Tobacco. This important staple of the United States is the subject of Government monopoly in France. By an imperial decree of 1811, sanctioned and legalized by the law of April, 1816, the exclusive purchase, manufacture, and sale of tobacco, were vested in the administration. Successive acts have, from time to time, continued the monopoly ; and the law of April, 1840, extends it until the 1st of January, 1852. The quantity of tobacco raised in France in 1820 has been estimated at 24,000 hogsheads;

and the annual consumption in 1802 is stated at 30,000. From the United States the exports of this article to France, during the three years comprised in the tabular statements, were: in 1838, 15,511 hogsheads; in 1839, 9,574 hogsheads; and in 1840, 15,640 hogsheads, according to the official records.

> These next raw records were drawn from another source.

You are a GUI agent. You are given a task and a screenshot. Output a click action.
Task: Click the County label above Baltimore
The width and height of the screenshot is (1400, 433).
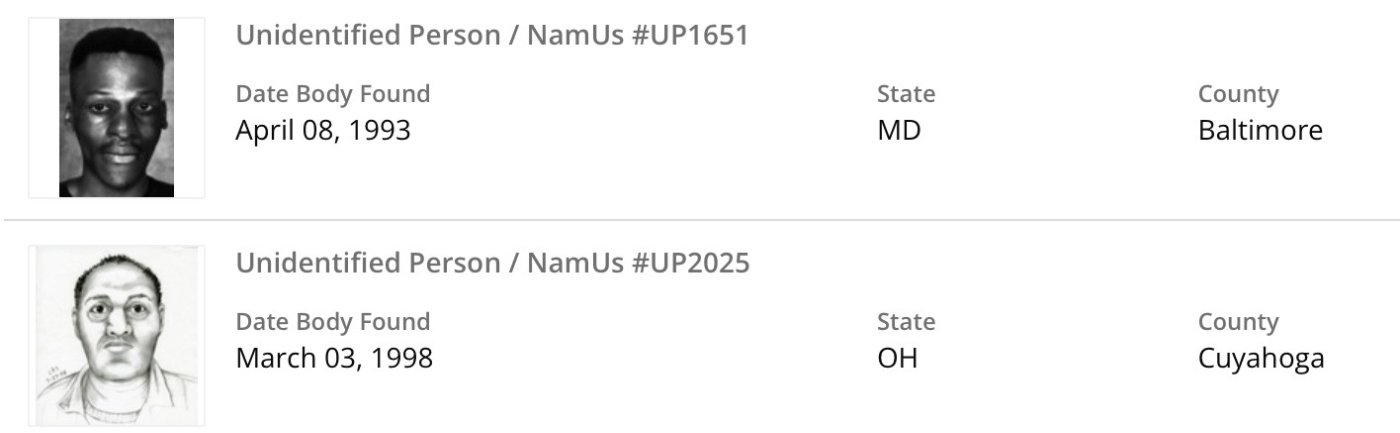pos(1238,94)
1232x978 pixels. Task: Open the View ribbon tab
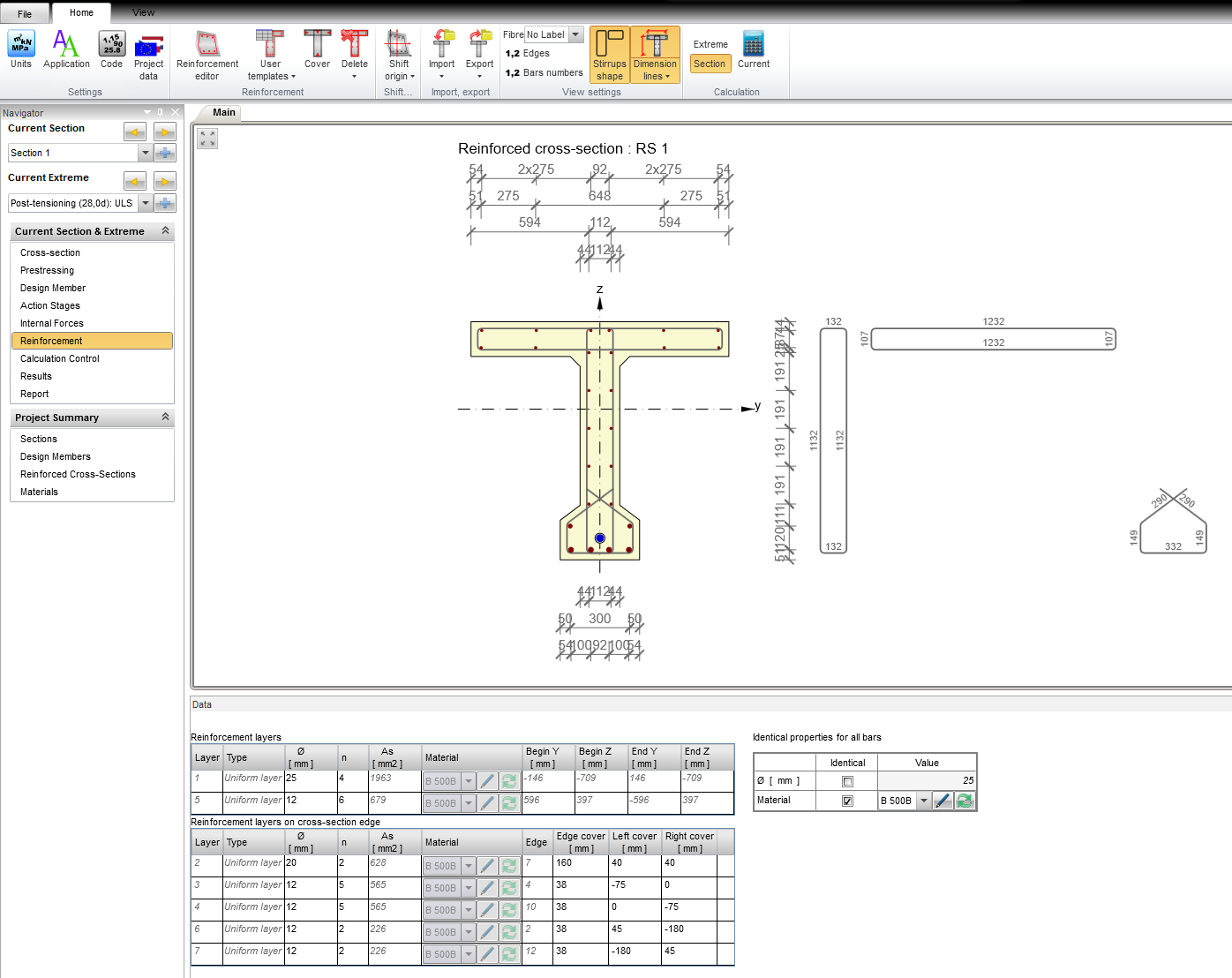(x=143, y=12)
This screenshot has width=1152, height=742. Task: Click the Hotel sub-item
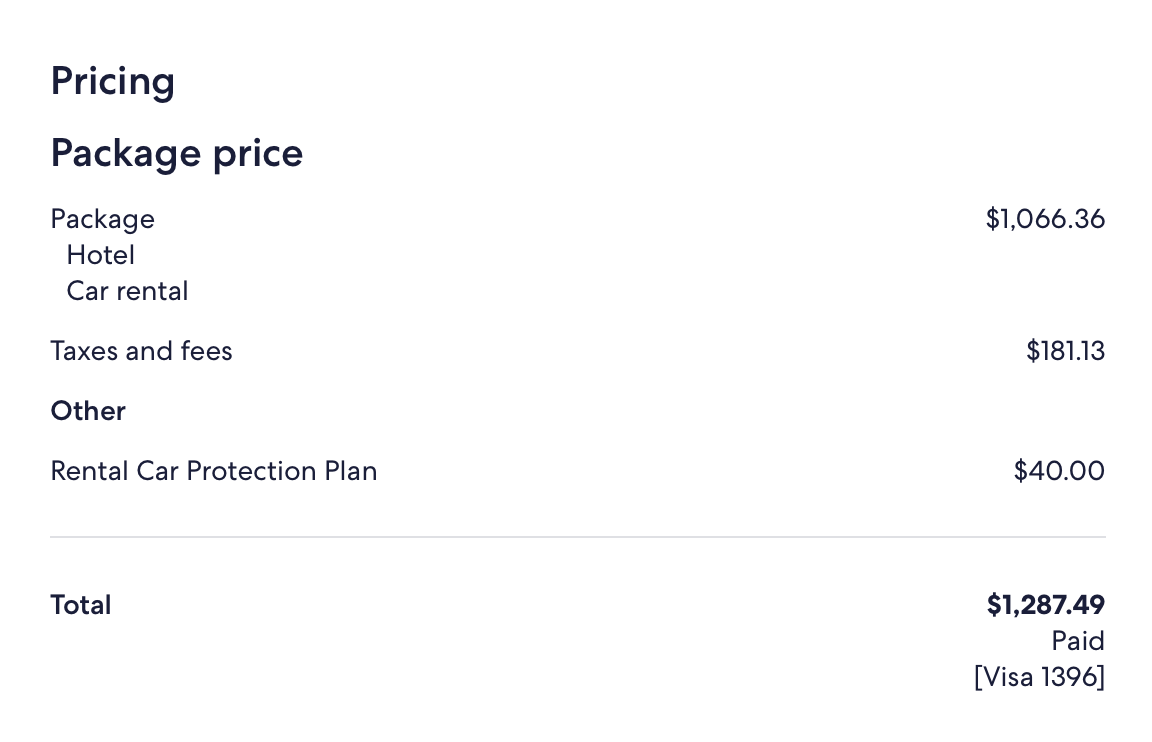(100, 255)
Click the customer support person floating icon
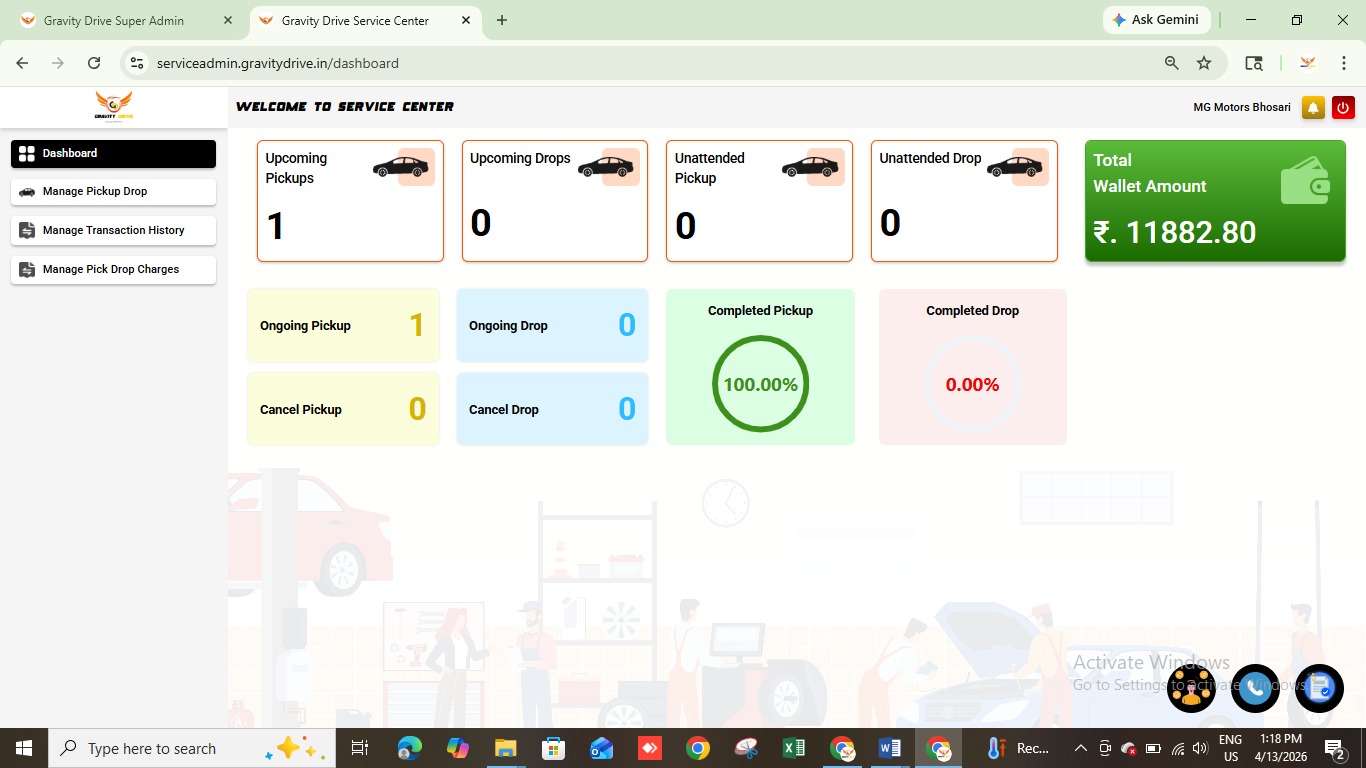 1191,688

Sugar.-In the year 1840 there was a considerable exportation to France of sugar, of the growth and manufacture of the United States. The effect of the establishment of manufactories of sugar from the beet root, introduced in France by Napoleon, has been to depress the colonial sugar trade to a great extent.

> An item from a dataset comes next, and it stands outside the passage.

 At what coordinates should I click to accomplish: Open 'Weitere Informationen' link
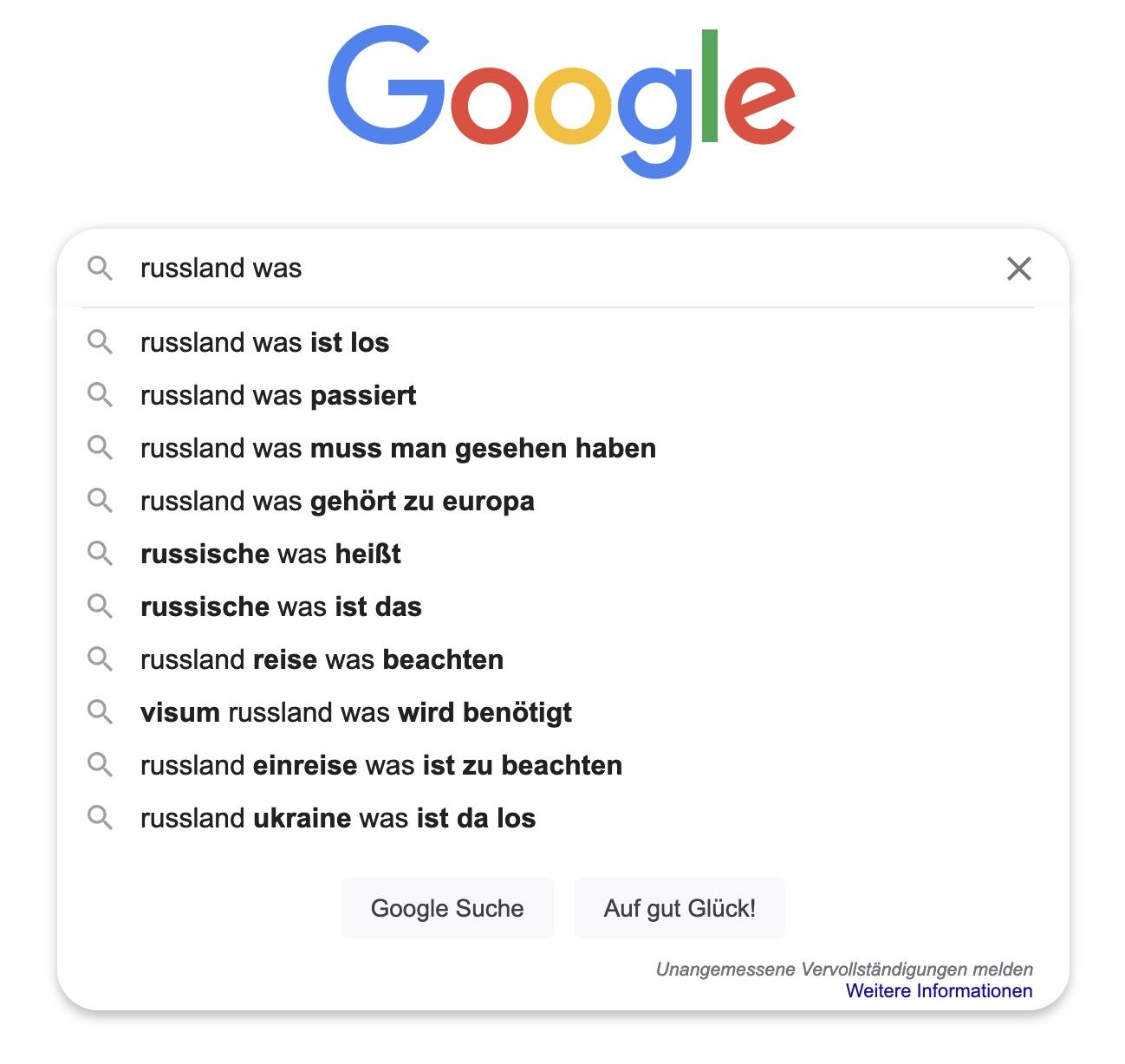939,990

Cotton. The tabular statements exhibit an increasing demand for United States cotton in the markets of France. It is admitted, direct, at a duty of about one cent and three-fourths of a cent per pound. Cotton from other countries continues to be admitted into France at lower rates of duty.

FRENCH COLONIAL POSSESSIONS.

The foreign possessions of France, may be classed thus:

In the West Indies.-Martinique, Guadaloupe, Cayenne or French Guiana.

In Europe.-Corsica.

In Africa.-Senegal, the Isle of Bourbon, and Algiers.

In India.-Pondicherry, Chandernagore, Cassinbuzar, and a few minor settlements or factories.

In North America.-St. Pierre and Miquelon, fisheries near the coast of Newfoundland.

WEST INDIES.-The commercial intercourse between the United States and the West India possessions of France is regulated by the royal ordinance of February 5, 1826, and the act of the Congress of the United States of 9th of May, 1828. By the former, it is prescribed that, after the 1st of July, 1826, all vessels, whether national or foreign, shall be permitted to import in the islands of Martinique and Guadaloupe certain articles of merchandise specified in accompanying tables, on payment of the duties annexed, without distinction of flag; and by this decree all previously existing tariffs are revoked. The act of Congress of the 9th May, 1828, admits all French vessels, "coming directly from the islands of Martinique and Guadaloupe, and laden with articles the growth or manufacture of either of said islands, and which are permitted to be exported therefrom in American vessels," into the ports of the United States, "on payment of no higher duty on tonnage or on their cargoes, as aforesaid, than are imposed on American vessels, and on the cargoes imported in American vessels." The French ordinance also exempts foreign vessels, importing the merchandise thus authorized, from any other duties on tonnage or any port charges, but those to which the vessels of France are subjected. The importation of all articles of merchandise, except such as are specified, by foreign vessels, is prohibited. Articles allowed to be imported can only be re-exported from one colony to another by French vessels.

By a royal ordinance of 8th December, 1839, the tariff imposed in 1826 was modified, and the range of imposts slightly enlarged. But the equal footing on which foreign and national vessels were placed by the previous ordinance, in regard to tonnage duties and port charges, was allowed to remain undisturbed.